Characteristics of the Lifespan Perspective
Development has unique features depending on the individual. Improvements in nutrition, health and medical knowledge have increased the average life expectancy. The lifespan perspective is made up of characteristics which are lifelong, multidirectional, multidimensional, plastic, multidisciplinary, contextual and involving growth, maintenance, and regulation. Development is lifelong meaning that no age period is supreme and is also faced with challenges and adjustments which are multidimensional. This is affected by biological, psychological and social forces. Lifespan development is also multidirectional meaning that continued growth as well as decline affects development. Researchers point out that development is plastic which has the capacity for change. A child whose intellectual development is diminished from malnutrition can regain intellect if they are given a proper diet and positive experiences. Lastly, development is highly diverse and influenced by many forces such as biological, historical, social, and cultural (Berk, 2007 chap. 1 p. 8-10.

Human Development Domains and Periods
The three major domains of development each affecting each other is biological, cognitive and psychosocial. The biological domain represents bodily changes, maturation and growth. The cognitive domain consists of mental processes of imaging, perceiving, reasoning and problem solving. This leaves the psychosocial domain, the emotions personality and social interactions and expectations. Within these domains, lie eight periods within human development.

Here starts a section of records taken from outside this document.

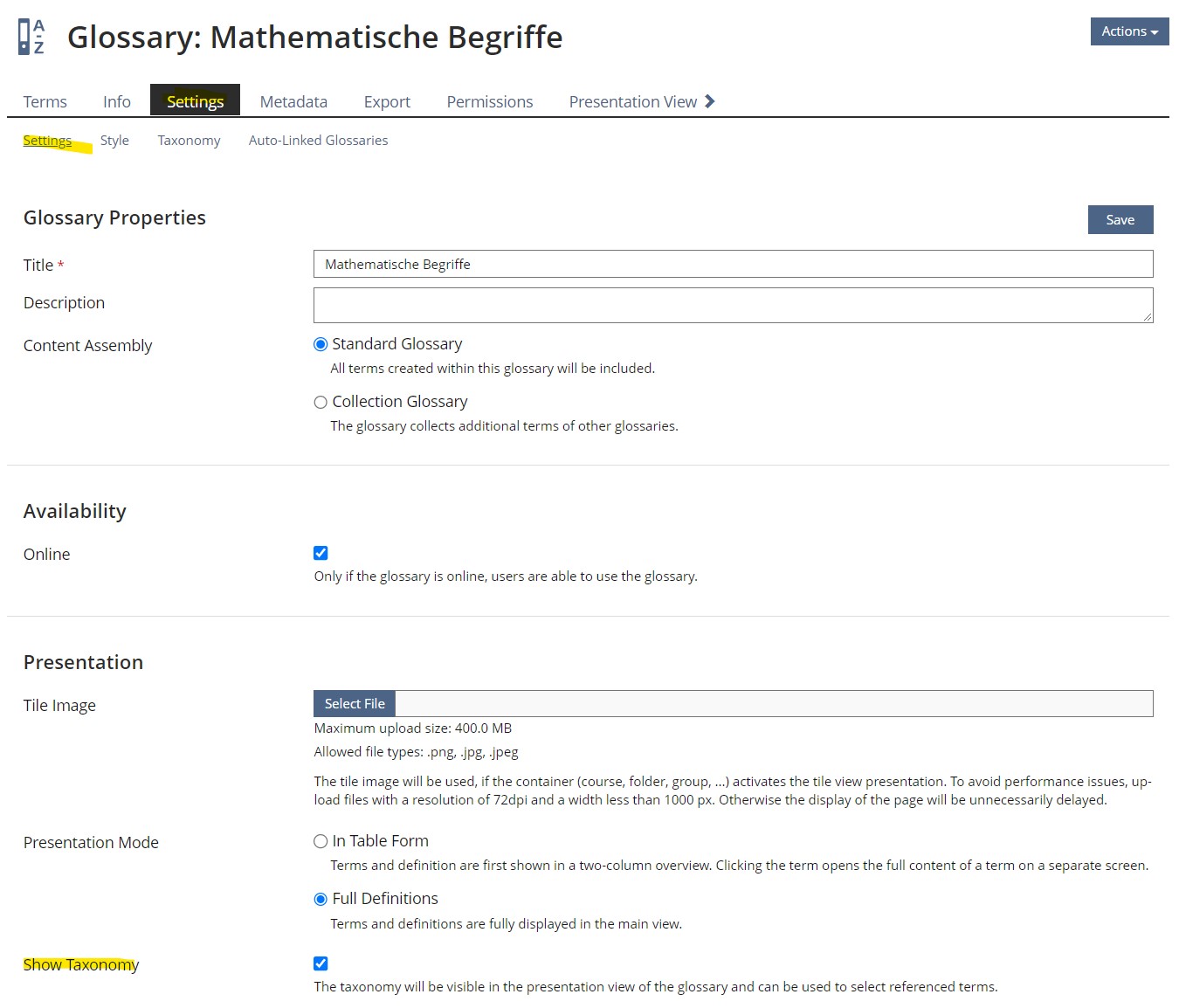Click into the Description text area

point(732,305)
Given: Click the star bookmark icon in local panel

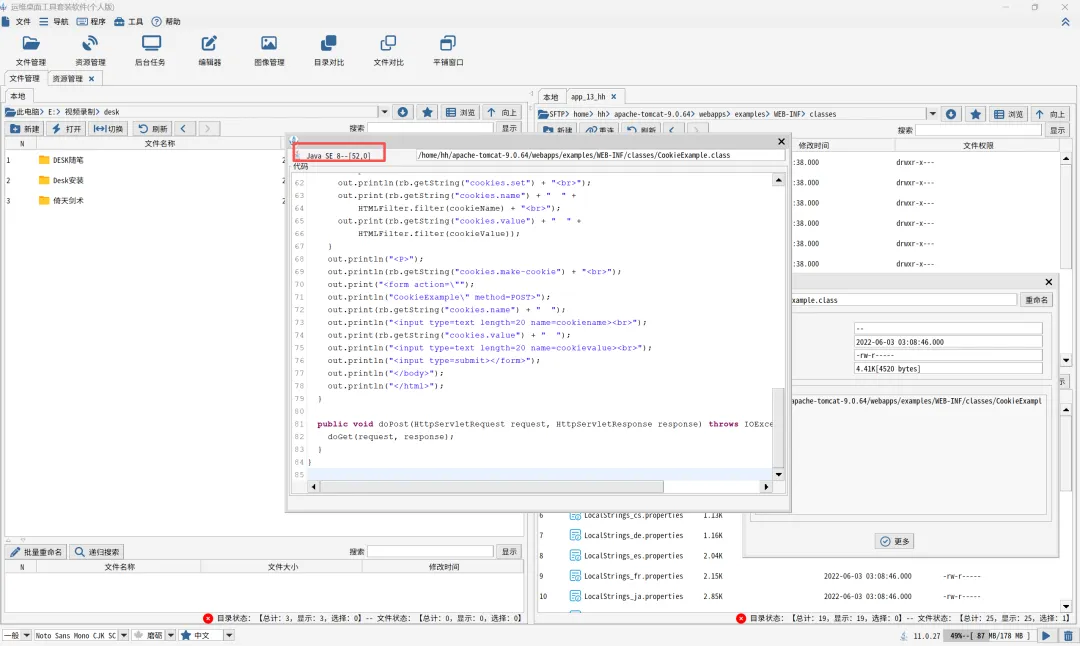Looking at the screenshot, I should point(427,112).
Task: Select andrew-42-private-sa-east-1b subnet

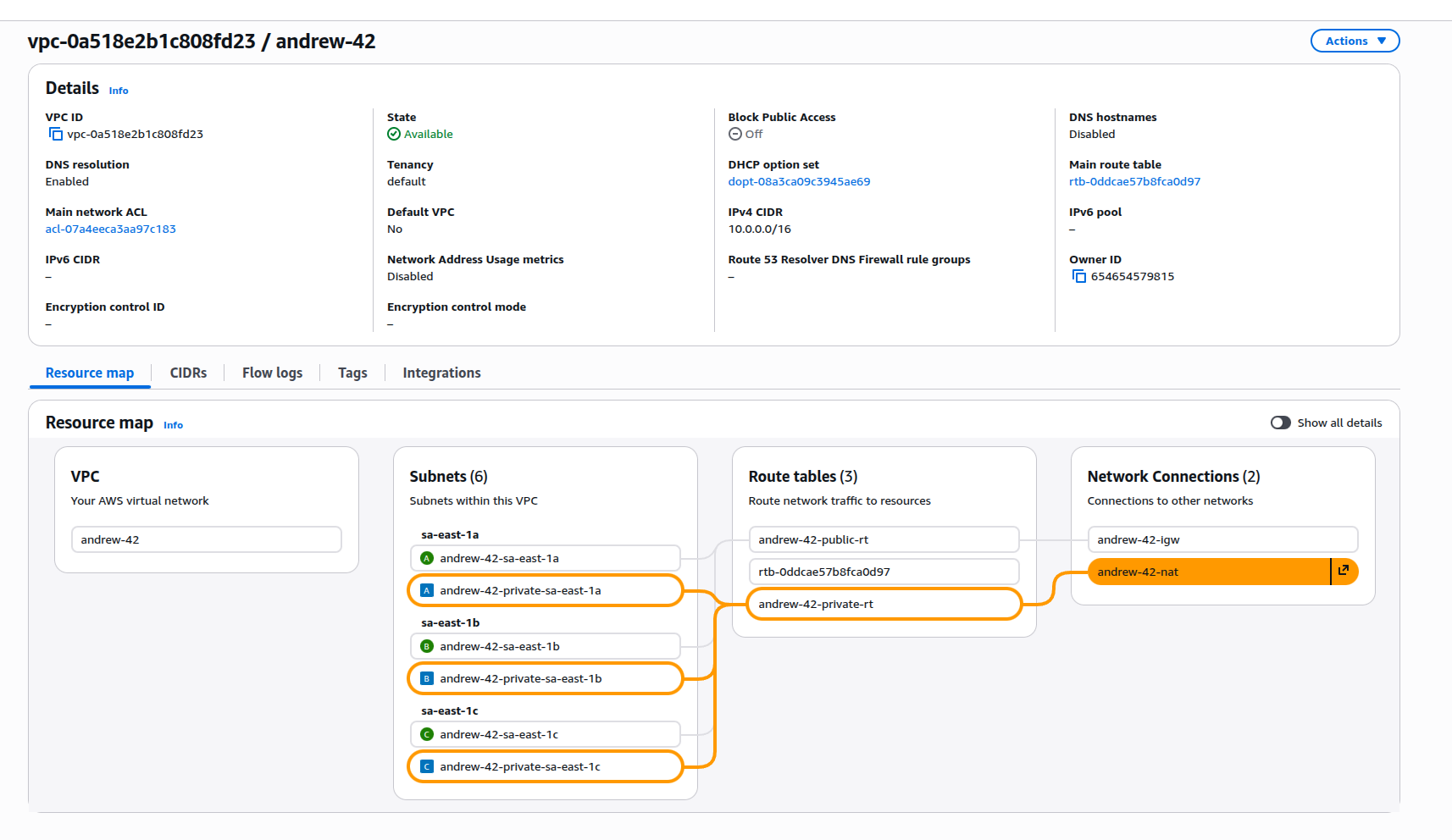Action: [546, 679]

The lifespan development is divided into eight major periods of human development consisting of the infancy and toddler, early childhood, middle childhood, adolescence, early adulthood, middle adulthood, and late adulthood (Boyd & Bee, 2006, p.7). Throughout life, a human will proceed through each stage. As the newborn grows into toddler, thinking, language, and personality characterize these individuals. In the middle years, family school and friends along with personality and cognitive skills become important. The transition of childhood to adulthood shows sexual development to be apparent leading to thoughts of marriage and career. As adults age the thought of retirement become apparent.

Contemporary Concerns related to Lifespan Development
Concerns related to lifespan development are nature versus nurture and continuity and discontinuity. For centuries, researchers thought changes in humans were due to forces whether inside or out. Contributions and experimental factors of biological processes are known as nature versus nurture (Boyd & Bee, 2006, p.7).

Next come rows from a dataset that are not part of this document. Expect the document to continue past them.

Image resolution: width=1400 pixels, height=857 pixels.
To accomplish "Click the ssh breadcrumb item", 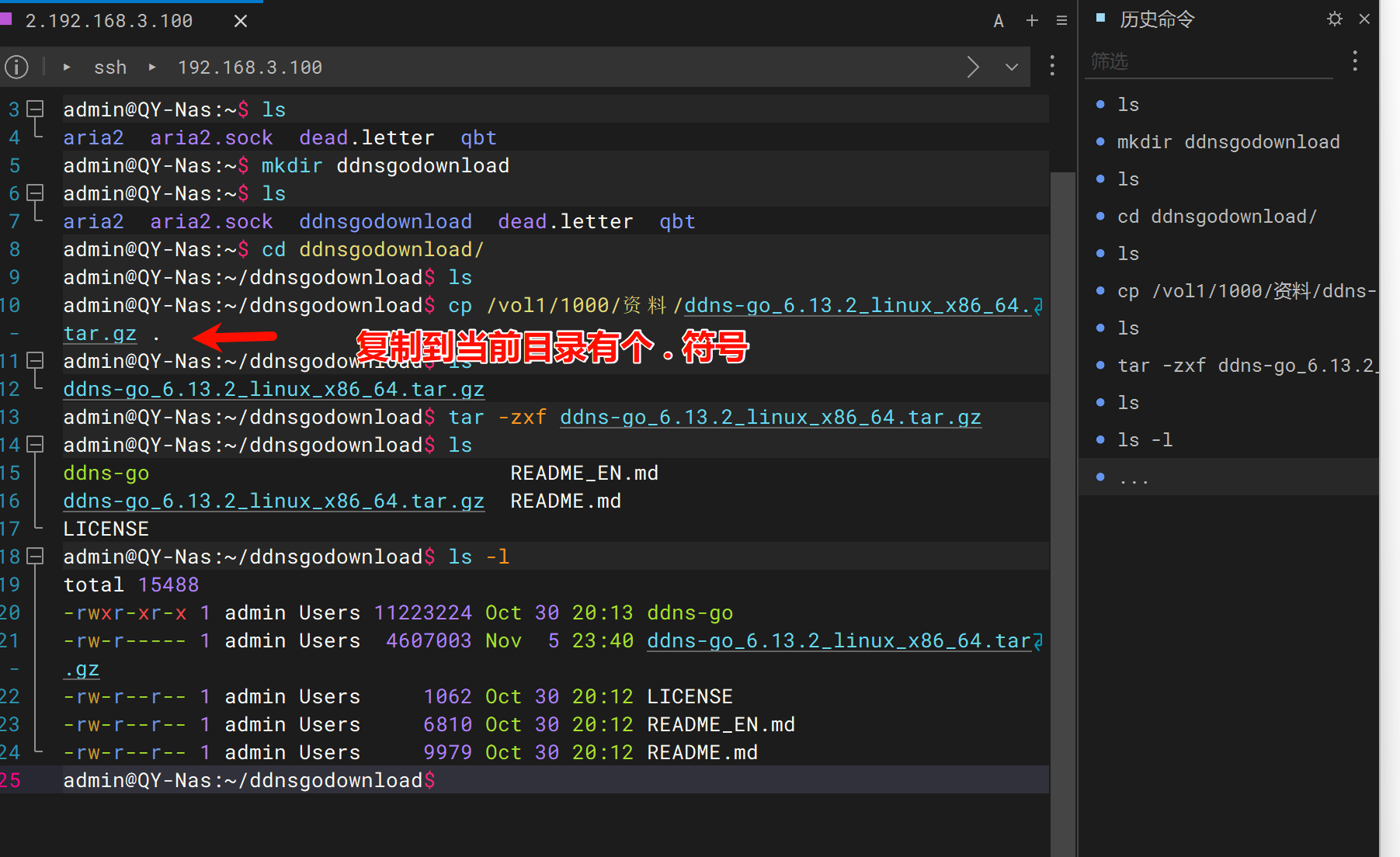I will [x=110, y=68].
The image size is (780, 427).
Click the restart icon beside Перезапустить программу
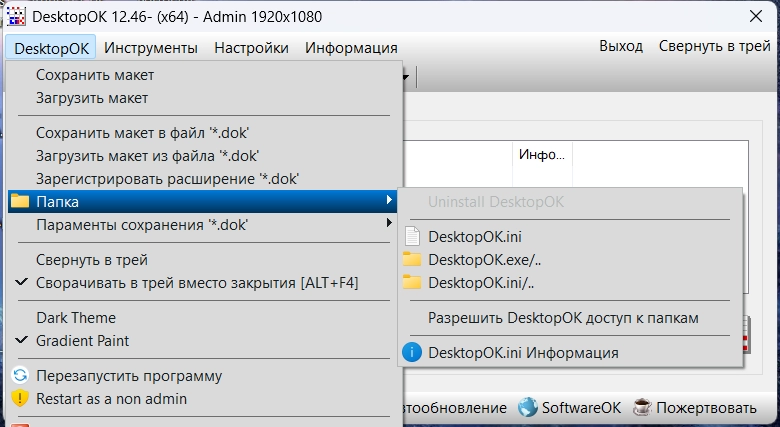coord(20,376)
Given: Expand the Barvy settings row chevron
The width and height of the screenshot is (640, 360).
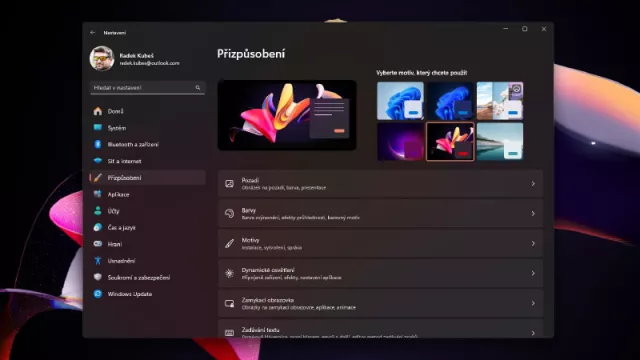Looking at the screenshot, I should tap(533, 213).
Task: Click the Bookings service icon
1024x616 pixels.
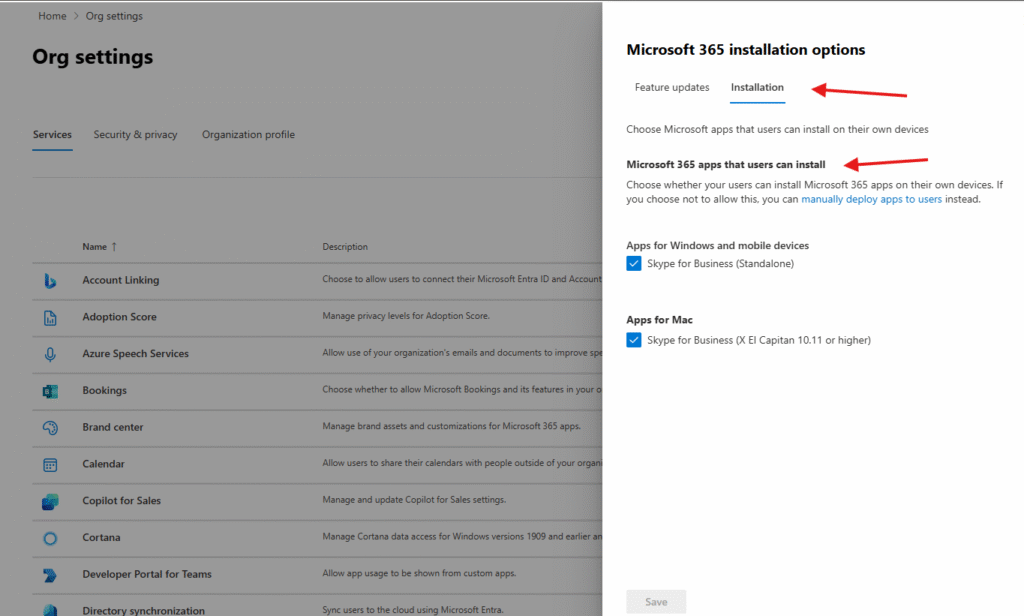Action: click(x=50, y=391)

Those who are on the side of nature believe that children are born with certain behaviors that are innate and are inborn biases. These patterns may be the product of genetic or their prenatal environment. Either way, babies are not born as blank slates. For those who lean toward nurture, the effects of certain experiences depend on the individual’s perception. With continuity and discontinuity, the debate is based on whether the age-related change is primarily a matter of amount or degree or type or kind. A child’s number of friends differs depending on age. The age related differences are categorized as universal, group specific and individual changes (Boyd & Bee, 2006, pp, 9-11.). Children progress gradually through different stages of cognitive development. Intelligence and personality traits throughout childhood can merge into adulthood. This continuity has room for change. A child appearing intellectual can lose this trait if they become abused and neglected. All humans experience universal change. This change is unique to a certain age. The group specific changes tend to occur in those with similar cultural and historical experiences.

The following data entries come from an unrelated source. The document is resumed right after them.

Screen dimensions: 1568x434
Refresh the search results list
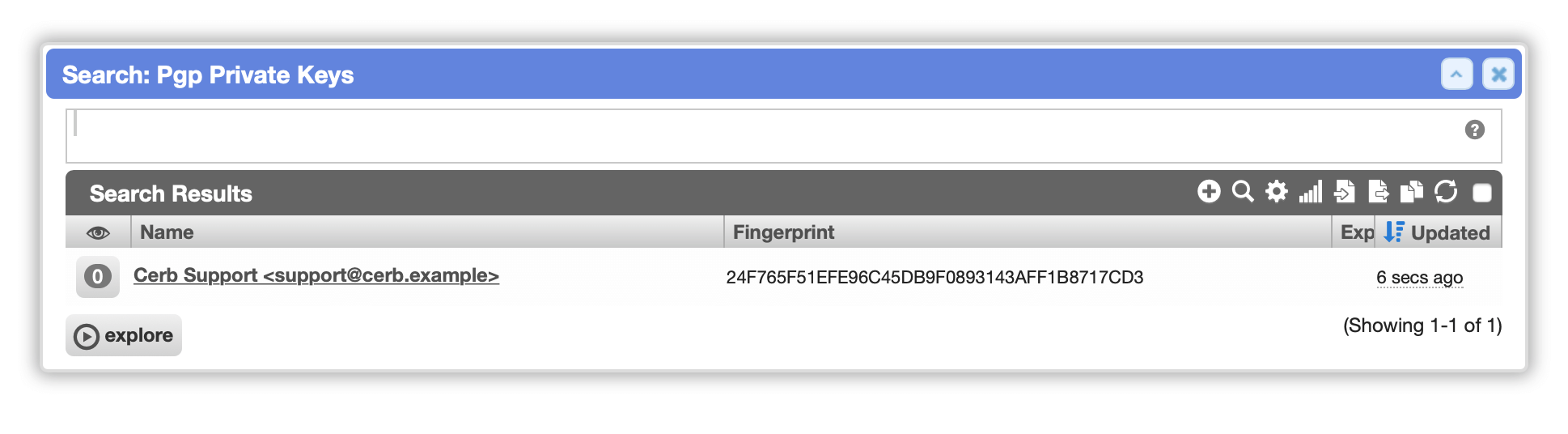(x=1446, y=192)
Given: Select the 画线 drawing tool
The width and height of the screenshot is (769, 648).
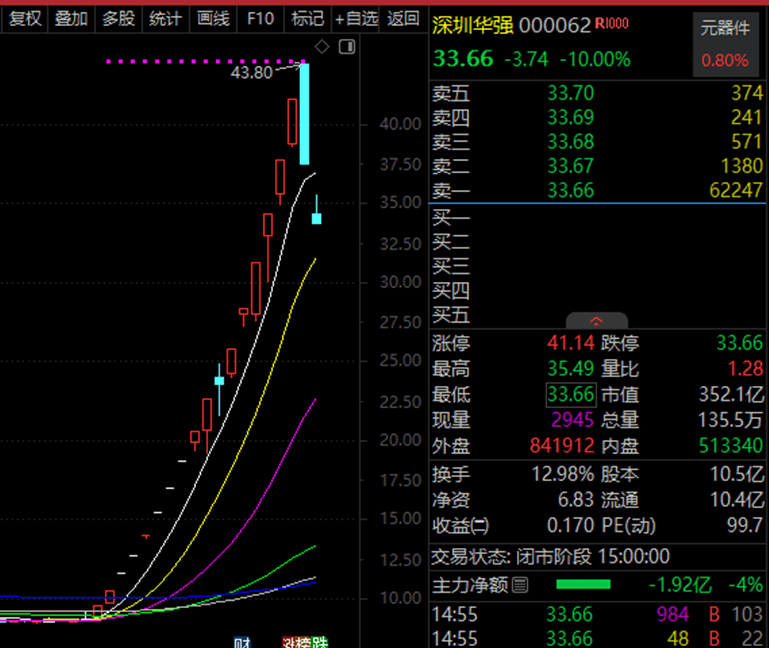Looking at the screenshot, I should tap(213, 18).
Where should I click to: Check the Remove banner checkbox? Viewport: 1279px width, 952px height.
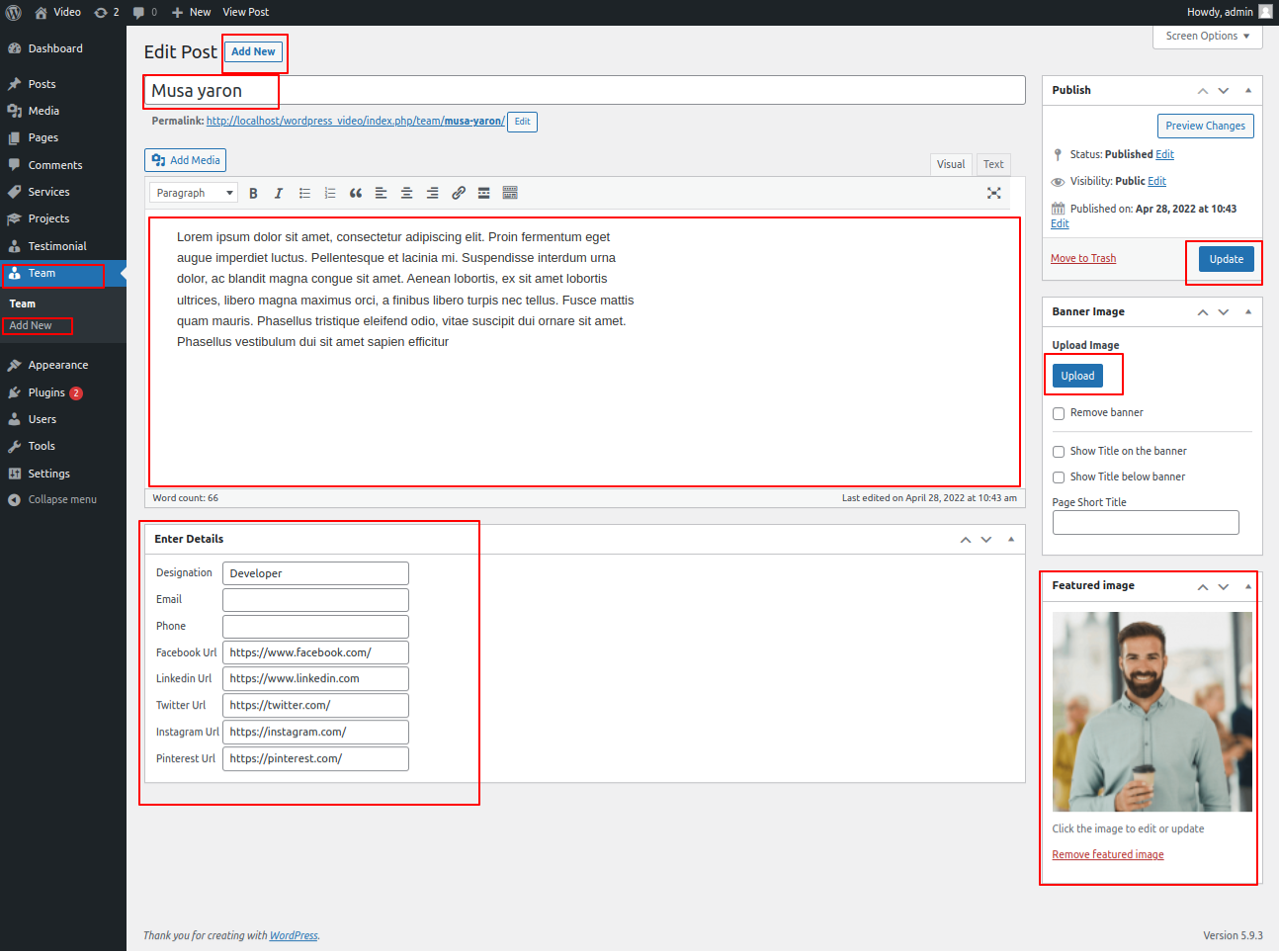1059,413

While individual changes are due to genetic factor and the timing of experiences, everyone is unique to his or her own genes such as physical characteristics, genetic disorders intelligence and personality (Boyd & Bee, 2006 pp. 9-11).

The science of life-span development continues to evolve over the years making development a lifelong process. Longevity has increased and many have begun to realize the importance of each age period of life. Through interaction with their physical environments and loving parents, children progress towards milestones. Individuals become unique and throughout life, people are shaped by the time and energy invested. As time goes by, people change and display different patterns of change with age.